- Work request
Start at the line containing "Viewport: 1490px width, 812px" and transcribe every line exactly through the end of the records below, and only those lines.

- Material for this task
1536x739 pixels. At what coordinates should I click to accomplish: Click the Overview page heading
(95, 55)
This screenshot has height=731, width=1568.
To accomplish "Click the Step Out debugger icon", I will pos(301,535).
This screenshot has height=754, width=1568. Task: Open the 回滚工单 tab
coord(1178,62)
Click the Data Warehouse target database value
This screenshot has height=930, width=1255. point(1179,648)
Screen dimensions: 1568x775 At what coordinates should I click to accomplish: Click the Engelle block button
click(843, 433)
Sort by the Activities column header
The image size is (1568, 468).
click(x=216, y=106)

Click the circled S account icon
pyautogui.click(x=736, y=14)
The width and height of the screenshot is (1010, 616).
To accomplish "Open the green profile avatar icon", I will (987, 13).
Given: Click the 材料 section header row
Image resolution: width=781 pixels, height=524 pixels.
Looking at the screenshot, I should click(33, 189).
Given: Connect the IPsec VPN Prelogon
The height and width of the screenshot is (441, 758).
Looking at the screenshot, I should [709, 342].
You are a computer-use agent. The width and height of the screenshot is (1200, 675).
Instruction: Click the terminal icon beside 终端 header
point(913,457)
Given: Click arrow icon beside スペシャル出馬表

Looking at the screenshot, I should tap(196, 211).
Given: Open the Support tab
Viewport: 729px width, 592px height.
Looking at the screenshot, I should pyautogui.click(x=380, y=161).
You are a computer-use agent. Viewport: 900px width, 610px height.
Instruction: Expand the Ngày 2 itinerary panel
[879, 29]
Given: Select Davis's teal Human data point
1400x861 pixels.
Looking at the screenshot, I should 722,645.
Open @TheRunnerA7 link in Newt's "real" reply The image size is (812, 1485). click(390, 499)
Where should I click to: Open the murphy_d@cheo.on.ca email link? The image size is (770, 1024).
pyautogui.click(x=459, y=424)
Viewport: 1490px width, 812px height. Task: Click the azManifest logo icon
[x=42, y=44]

- Task output
Viewport: 1490px width, 812px height. Task: Click the azManifest logo icon
[x=42, y=44]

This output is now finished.